### [Your assignment]
Consider the listing below. Extract exactly the lines from the line containing "Screen dimensions: 605x385" to the line containing "Given: Open the", both included.

### [Records provided]
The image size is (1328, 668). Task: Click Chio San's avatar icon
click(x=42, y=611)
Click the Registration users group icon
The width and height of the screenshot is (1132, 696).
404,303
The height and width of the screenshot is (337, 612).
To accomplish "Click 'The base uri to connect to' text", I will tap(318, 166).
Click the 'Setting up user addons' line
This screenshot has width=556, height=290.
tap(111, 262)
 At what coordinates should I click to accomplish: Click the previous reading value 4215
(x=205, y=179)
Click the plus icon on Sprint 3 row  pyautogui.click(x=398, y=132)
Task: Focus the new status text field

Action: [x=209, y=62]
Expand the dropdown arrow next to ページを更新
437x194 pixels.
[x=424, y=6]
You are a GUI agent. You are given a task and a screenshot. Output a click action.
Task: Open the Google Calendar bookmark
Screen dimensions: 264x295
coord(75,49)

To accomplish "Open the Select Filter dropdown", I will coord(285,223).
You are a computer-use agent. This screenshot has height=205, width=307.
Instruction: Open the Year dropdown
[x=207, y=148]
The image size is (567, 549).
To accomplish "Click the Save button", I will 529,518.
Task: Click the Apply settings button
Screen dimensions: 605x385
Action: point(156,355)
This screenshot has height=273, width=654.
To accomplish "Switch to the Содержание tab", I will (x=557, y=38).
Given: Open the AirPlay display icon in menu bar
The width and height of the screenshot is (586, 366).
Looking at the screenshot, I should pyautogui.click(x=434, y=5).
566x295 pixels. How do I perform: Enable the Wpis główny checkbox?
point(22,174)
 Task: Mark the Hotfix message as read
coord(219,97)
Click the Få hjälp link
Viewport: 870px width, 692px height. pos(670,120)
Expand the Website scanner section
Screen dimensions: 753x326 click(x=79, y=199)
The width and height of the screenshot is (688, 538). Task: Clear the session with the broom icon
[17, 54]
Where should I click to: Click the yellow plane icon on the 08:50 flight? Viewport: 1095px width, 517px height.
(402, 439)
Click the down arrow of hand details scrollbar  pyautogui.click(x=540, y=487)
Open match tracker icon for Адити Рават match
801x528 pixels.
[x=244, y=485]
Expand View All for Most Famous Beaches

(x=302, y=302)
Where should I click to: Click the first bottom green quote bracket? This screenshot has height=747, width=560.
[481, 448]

### [Result of this task]
Screen dimensions: 605x385
Action: point(156,355)
This screenshot has height=273, width=654.
To accomplish "Switch to the Содержание tab", I will (x=557, y=38).
Given: Open the AirPlay display icon in menu bar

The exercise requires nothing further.